While Diem believers like Andreessen Horowitz may rally around a team trying to pick up the mantle of what Facebook was trying to build with Diem and Libra, others in the crypt are not so sure about realizing a vision of web3 originally conceived by Facebook.

To be clear, we have no formal relationship with Facebook and no investment from them.

We are excited about a shared vision for the web3. We don't have to focus on Meta anymore because we can focus on everyone. Our goal is to work with some of the world's largest brands and tech companies to build a web3 platform for everyone.

The challenge is how quickly it can attract developers. The firm is hoping to win developers with the use of Move, an open source programming language.
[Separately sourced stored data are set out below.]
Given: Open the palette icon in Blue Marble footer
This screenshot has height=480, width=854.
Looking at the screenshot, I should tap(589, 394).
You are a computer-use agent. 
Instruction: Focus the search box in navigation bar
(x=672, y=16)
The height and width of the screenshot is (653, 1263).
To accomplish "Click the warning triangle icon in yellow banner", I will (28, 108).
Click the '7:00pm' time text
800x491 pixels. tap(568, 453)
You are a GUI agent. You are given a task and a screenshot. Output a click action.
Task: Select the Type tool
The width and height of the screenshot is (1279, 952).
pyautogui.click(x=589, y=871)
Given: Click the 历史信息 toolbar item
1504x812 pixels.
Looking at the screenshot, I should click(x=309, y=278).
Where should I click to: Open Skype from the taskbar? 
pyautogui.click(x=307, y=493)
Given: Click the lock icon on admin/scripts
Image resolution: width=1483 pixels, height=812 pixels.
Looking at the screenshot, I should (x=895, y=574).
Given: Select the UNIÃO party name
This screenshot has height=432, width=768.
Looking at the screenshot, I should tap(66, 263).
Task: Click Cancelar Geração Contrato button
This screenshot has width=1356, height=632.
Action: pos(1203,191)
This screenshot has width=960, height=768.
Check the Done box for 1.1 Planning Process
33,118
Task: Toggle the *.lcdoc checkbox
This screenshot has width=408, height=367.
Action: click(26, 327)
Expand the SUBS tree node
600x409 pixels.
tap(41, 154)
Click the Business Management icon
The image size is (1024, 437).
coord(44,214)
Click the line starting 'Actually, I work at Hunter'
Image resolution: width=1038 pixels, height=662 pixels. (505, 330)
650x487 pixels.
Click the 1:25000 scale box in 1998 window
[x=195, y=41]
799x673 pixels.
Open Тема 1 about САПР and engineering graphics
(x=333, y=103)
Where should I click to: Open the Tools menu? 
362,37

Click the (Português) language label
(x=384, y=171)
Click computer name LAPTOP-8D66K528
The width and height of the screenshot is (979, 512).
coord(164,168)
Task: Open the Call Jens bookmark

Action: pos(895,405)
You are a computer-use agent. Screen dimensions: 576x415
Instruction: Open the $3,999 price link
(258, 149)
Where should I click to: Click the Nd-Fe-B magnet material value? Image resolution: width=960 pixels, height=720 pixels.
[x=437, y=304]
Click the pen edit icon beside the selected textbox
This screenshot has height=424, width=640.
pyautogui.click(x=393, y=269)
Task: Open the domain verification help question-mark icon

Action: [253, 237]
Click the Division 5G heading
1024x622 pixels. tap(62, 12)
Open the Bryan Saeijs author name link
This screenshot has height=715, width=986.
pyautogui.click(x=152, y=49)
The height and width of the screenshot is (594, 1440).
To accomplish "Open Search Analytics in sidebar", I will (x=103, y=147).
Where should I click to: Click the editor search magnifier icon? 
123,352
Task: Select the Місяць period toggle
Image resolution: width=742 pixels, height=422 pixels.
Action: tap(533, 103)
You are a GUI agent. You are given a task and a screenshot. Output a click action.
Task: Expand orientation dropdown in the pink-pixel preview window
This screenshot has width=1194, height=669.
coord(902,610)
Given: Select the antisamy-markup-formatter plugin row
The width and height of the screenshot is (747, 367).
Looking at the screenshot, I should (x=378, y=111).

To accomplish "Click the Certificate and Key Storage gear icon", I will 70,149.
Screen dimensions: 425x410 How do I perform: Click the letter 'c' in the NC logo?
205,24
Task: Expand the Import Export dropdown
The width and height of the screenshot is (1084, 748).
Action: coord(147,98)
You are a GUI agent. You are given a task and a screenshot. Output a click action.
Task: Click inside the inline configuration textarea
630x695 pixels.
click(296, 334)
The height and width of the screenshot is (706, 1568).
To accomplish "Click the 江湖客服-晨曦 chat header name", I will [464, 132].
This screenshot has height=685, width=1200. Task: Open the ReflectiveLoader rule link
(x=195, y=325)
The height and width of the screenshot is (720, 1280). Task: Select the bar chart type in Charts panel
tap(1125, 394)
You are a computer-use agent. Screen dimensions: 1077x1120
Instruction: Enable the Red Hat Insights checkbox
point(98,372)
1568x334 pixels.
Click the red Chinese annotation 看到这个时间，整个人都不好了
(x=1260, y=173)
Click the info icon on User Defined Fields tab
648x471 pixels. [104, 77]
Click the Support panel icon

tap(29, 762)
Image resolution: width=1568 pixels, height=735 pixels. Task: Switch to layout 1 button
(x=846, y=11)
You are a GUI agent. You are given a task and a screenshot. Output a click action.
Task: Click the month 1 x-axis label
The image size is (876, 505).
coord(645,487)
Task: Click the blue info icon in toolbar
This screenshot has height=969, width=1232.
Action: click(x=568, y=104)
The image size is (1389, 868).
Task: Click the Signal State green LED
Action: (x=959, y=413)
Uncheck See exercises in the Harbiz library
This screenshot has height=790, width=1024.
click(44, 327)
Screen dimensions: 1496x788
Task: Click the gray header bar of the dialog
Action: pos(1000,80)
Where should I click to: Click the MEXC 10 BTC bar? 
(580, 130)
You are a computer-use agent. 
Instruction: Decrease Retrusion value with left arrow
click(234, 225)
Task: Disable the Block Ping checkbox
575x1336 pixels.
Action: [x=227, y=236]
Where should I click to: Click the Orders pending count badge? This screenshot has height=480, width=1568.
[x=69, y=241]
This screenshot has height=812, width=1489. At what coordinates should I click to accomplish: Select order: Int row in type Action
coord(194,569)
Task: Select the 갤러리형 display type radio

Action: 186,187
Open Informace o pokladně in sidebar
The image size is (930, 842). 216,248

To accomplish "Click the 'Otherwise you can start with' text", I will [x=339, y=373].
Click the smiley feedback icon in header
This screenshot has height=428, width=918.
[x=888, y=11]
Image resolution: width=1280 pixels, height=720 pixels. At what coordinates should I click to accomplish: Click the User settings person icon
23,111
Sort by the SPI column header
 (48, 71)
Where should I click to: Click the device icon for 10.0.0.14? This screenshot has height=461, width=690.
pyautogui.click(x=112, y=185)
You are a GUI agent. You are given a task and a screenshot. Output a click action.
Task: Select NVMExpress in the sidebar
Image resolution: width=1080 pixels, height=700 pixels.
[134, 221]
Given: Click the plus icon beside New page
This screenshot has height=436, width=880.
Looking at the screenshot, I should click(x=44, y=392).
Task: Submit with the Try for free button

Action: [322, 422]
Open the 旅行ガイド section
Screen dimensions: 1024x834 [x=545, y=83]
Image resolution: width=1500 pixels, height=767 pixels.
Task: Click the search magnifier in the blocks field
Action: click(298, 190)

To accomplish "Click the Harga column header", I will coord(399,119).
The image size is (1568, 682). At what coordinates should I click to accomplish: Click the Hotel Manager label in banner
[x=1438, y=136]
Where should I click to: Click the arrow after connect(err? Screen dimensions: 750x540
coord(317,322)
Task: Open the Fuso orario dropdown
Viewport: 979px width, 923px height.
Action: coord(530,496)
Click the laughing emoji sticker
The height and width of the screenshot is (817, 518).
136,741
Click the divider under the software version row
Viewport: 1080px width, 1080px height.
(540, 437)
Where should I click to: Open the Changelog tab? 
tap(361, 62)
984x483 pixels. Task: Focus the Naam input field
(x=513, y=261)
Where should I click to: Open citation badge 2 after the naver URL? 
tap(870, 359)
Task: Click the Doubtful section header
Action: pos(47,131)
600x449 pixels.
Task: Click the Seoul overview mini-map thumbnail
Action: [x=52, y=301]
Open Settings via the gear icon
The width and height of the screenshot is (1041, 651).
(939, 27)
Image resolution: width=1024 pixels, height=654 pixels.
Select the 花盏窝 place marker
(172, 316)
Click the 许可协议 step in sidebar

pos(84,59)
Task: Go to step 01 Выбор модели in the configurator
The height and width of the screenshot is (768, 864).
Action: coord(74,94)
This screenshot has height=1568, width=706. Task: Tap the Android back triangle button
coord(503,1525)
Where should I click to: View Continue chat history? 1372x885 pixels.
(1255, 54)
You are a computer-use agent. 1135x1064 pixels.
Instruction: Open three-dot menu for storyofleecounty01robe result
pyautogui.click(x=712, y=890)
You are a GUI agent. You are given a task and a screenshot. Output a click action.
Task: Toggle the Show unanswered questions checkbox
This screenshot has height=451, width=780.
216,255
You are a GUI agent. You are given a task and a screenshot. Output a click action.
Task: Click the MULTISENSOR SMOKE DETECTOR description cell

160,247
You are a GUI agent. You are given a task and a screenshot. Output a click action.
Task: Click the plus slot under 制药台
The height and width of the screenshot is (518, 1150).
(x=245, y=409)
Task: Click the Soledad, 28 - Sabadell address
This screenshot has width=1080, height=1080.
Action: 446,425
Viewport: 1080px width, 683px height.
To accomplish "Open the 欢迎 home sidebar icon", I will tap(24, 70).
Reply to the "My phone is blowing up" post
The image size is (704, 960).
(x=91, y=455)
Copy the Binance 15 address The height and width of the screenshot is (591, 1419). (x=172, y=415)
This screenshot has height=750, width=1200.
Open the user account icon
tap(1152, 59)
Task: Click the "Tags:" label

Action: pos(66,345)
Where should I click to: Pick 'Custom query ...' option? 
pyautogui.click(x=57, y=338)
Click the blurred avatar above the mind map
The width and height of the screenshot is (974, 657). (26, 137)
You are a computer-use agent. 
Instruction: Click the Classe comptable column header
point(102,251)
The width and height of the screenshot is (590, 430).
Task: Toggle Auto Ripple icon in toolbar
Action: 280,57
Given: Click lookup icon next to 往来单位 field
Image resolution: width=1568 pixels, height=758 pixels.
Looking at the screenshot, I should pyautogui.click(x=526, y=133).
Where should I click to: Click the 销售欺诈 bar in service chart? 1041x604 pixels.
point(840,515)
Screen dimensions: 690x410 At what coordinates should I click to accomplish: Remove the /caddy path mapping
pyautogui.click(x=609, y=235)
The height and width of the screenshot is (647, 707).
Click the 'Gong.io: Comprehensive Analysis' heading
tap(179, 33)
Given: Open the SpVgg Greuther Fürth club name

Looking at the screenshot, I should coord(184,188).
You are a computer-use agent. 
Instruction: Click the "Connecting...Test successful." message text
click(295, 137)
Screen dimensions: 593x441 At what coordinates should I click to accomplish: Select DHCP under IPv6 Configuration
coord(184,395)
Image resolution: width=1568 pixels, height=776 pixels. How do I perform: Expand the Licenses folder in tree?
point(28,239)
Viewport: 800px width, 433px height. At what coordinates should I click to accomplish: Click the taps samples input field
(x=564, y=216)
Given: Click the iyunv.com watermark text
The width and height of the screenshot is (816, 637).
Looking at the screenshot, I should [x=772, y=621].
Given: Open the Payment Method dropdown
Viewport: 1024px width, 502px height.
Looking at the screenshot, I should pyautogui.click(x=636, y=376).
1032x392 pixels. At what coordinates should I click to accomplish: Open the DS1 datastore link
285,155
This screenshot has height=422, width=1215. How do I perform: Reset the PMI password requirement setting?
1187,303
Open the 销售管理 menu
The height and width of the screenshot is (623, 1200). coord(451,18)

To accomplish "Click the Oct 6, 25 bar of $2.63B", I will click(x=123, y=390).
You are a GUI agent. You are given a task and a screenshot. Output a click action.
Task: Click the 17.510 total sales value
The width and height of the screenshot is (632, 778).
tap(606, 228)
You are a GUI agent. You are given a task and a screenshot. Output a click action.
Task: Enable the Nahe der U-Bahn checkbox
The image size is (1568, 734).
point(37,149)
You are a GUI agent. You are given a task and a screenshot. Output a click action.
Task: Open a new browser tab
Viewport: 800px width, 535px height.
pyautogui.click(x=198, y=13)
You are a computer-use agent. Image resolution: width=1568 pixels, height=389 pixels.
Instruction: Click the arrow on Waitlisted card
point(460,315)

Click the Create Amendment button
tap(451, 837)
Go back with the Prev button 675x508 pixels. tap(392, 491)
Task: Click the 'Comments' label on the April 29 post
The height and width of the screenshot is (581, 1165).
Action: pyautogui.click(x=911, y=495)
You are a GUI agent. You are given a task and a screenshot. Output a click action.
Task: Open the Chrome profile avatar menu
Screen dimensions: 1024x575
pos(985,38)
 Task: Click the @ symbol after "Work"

The team has done extensive testing and auditing on the protocol for many years. He said that the protocol has had no downtime over the years and that they pushed upgrades to the fourth iteration.

The Move programming language has been thoroughly battle tested and is a great environment for building safe, production-grade contracts capable of serving billions of people. We expect Aptos to become a viable contender in the battle for Layer 1.

To make things more attractive for developers, Aptos is considering different paths for their Solidity support.

I have a close relationship with the community. It is clear that it is a multi-chained world, where people have built bridges, solutions that are either solving for scalability or are able to from one L1 to another in the pursuit of larger markets.

We want to be a part of that. We are not here to compete. We want to complement them and the challenges they face, and give them a clear indication that things have to be built from the ground up.

The feedback we have heard from Solidity and Ethereum developers is that they are running up against limitations, and that they are facing challenges where they have to spend hours auditing their smart contracts. Smart contract auditors have a lot of capacity. Those things are becoming more and more pain points. They are looking for other L1s to build on top of native code rather than just going through bridges and assets.